Task to carry out:
Give back the entire listing verbatim.

Records for the exercise:
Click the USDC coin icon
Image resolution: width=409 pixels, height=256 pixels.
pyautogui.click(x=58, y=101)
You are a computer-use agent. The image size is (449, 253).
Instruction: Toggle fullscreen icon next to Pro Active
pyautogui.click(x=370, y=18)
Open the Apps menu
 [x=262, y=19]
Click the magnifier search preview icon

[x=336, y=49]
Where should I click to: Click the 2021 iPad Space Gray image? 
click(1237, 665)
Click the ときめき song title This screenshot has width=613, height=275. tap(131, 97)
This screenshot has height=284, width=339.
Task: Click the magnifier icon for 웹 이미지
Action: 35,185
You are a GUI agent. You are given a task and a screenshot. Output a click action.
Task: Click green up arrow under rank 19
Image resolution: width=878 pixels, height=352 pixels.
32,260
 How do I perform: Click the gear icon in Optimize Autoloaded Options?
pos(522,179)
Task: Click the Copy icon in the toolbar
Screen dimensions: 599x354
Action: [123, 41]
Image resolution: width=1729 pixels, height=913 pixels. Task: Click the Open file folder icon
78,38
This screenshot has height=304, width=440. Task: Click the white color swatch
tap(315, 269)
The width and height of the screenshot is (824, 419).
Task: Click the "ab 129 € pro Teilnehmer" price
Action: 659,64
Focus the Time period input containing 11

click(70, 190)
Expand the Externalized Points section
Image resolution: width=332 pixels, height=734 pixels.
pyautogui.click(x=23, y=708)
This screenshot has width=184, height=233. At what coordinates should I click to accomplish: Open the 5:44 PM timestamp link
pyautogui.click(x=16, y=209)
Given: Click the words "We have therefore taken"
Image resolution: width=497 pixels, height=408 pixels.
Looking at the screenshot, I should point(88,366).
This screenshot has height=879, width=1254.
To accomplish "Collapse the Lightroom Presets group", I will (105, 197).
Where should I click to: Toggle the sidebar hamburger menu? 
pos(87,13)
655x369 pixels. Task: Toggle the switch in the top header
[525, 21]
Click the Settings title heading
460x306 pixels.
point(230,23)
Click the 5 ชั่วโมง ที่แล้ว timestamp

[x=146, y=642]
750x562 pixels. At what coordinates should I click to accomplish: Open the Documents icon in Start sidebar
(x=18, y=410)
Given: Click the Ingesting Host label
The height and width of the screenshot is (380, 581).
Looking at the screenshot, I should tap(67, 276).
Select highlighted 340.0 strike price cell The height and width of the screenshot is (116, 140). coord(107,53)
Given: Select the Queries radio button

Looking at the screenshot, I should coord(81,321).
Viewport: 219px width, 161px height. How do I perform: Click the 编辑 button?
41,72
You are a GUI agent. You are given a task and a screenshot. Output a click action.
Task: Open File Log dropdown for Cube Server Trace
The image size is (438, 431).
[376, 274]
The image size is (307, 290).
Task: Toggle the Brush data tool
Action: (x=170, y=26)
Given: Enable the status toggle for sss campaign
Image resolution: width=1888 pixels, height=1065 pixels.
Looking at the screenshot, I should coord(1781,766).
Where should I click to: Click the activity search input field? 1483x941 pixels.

Answer box:
Click the USDC coin icon
Image resolution: width=409 pixels, height=256 pixels.
pyautogui.click(x=58, y=101)
You are a computer-use agent. The image size is (449, 253).
Instruction: Toggle fullscreen icon next to Pro Active
pyautogui.click(x=370, y=18)
Open the Apps menu
 [x=262, y=19]
Click the magnifier search preview icon

[x=336, y=49]
Where should I click to: Click the 2021 iPad Space Gray image? 
click(1237, 665)
Click the ときめき song title This screenshot has width=613, height=275. tap(131, 97)
This screenshot has height=284, width=339.
Task: Click the magnifier icon for 웹 이미지
Action: 35,185
You are a GUI agent. You are given a task and a screenshot. Output a click action.
Task: Click green up arrow under rank 19
Image resolution: width=878 pixels, height=352 pixels.
32,260
 How do I perform: Click the gear icon in Optimize Autoloaded Options?
pos(522,179)
Task: Click the Copy icon in the toolbar
Screen dimensions: 599x354
Action: [123, 41]
Image resolution: width=1729 pixels, height=913 pixels. Task: Click the Open file folder icon
78,38
This screenshot has height=304, width=440. Task: Click the white color swatch
tap(315, 269)
The width and height of the screenshot is (824, 419).
Task: Click the "ab 129 € pro Teilnehmer" price
Action: 659,64
Focus the Time period input containing 11

click(70, 190)
Expand the Externalized Points section
Image resolution: width=332 pixels, height=734 pixels.
pyautogui.click(x=23, y=708)
This screenshot has width=184, height=233. At what coordinates should I click to accomplish: Open the 5:44 PM timestamp link
pyautogui.click(x=16, y=209)
Given: Click the words "We have therefore taken"
Image resolution: width=497 pixels, height=408 pixels.
Looking at the screenshot, I should point(88,366).
This screenshot has height=879, width=1254.
To accomplish "Collapse the Lightroom Presets group", I will (105, 197).
Where should I click to: Toggle the sidebar hamburger menu? 
pos(87,13)
655x369 pixels. Task: Toggle the switch in the top header
[525, 21]
Click the Settings title heading
460x306 pixels.
point(230,23)
Click the 5 ชั่วโมง ที่แล้ว timestamp

[x=146, y=642]
750x562 pixels. At what coordinates should I click to accomplish: Open the Documents icon in Start sidebar
(x=18, y=410)
Given: Click the Ingesting Host label
The height and width of the screenshot is (380, 581).
Looking at the screenshot, I should tap(67, 276).
Select highlighted 340.0 strike price cell The height and width of the screenshot is (116, 140). coord(107,53)
Given: Select the Queries radio button

Looking at the screenshot, I should coord(81,321).
Viewport: 219px width, 161px height. How do I perform: Click the 编辑 button?
41,72
You are a GUI agent. You are given a task and a screenshot. Output a click action.
Task: Open File Log dropdown for Cube Server Trace
The image size is (438, 431).
[376, 274]
The image size is (307, 290).
Task: Toggle the Brush data tool
Action: (x=170, y=26)
Given: Enable the status toggle for sss campaign
Image resolution: width=1888 pixels, height=1065 pixels.
Looking at the screenshot, I should coord(1781,766).
Where should I click to: Click the activity search input field? 1483x941 pixels.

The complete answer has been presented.